■ STATED GOAL
Count the lines in the records below that contain the word "Mark", matching case exactly, and give only the number.

Records locating elements on a screen:
====

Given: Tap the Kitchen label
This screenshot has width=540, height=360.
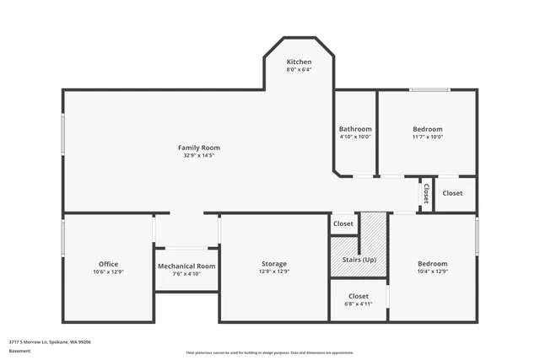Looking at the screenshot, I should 299,62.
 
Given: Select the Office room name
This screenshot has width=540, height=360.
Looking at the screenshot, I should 108,264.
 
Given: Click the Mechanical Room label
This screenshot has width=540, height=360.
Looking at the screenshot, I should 186,266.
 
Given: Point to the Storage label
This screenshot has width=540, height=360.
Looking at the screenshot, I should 273,264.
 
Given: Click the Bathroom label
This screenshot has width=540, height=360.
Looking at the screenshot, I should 355,129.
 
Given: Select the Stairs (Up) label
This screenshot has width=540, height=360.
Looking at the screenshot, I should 359,259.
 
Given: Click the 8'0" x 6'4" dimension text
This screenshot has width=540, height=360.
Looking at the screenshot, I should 299,69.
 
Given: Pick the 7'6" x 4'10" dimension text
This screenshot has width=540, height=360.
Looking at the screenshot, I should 186,273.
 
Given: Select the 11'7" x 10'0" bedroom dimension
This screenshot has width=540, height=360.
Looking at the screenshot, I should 427,137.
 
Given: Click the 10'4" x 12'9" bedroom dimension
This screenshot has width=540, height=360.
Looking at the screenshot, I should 432,271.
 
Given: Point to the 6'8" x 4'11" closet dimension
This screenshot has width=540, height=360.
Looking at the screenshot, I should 359,304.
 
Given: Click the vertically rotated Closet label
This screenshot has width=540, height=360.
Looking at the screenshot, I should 426,194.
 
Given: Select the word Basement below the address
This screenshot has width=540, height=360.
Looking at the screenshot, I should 19,350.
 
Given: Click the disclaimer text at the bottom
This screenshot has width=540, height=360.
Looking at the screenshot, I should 269,353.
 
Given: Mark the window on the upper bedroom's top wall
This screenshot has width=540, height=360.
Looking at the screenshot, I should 429,89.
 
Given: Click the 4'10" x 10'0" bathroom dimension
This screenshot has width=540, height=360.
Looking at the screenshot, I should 355,137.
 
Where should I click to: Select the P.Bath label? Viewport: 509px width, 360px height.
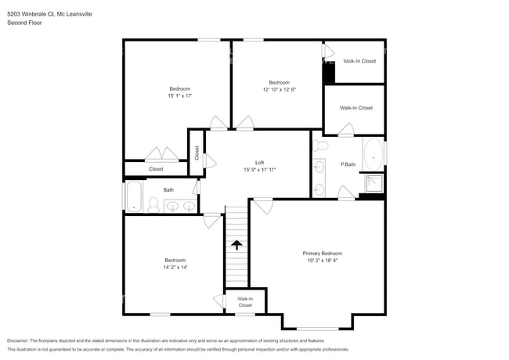pyautogui.click(x=348, y=164)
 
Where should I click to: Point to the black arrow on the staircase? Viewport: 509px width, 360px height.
pyautogui.click(x=236, y=245)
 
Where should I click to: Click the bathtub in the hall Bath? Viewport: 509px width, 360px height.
pyautogui.click(x=132, y=197)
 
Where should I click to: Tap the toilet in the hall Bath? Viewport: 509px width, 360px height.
pyautogui.click(x=153, y=205)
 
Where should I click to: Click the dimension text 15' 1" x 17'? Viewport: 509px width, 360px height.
pyautogui.click(x=179, y=95)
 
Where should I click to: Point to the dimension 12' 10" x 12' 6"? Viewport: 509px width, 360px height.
pyautogui.click(x=279, y=90)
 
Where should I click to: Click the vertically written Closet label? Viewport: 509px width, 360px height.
pyautogui.click(x=197, y=152)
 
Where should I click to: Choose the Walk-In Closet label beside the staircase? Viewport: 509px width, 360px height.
pyautogui.click(x=245, y=302)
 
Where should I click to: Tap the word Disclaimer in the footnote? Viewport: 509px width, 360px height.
pyautogui.click(x=20, y=341)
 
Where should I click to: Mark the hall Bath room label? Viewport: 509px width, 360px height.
pyautogui.click(x=168, y=189)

====

■ OUTPUT FOR THIS EXERCISE
2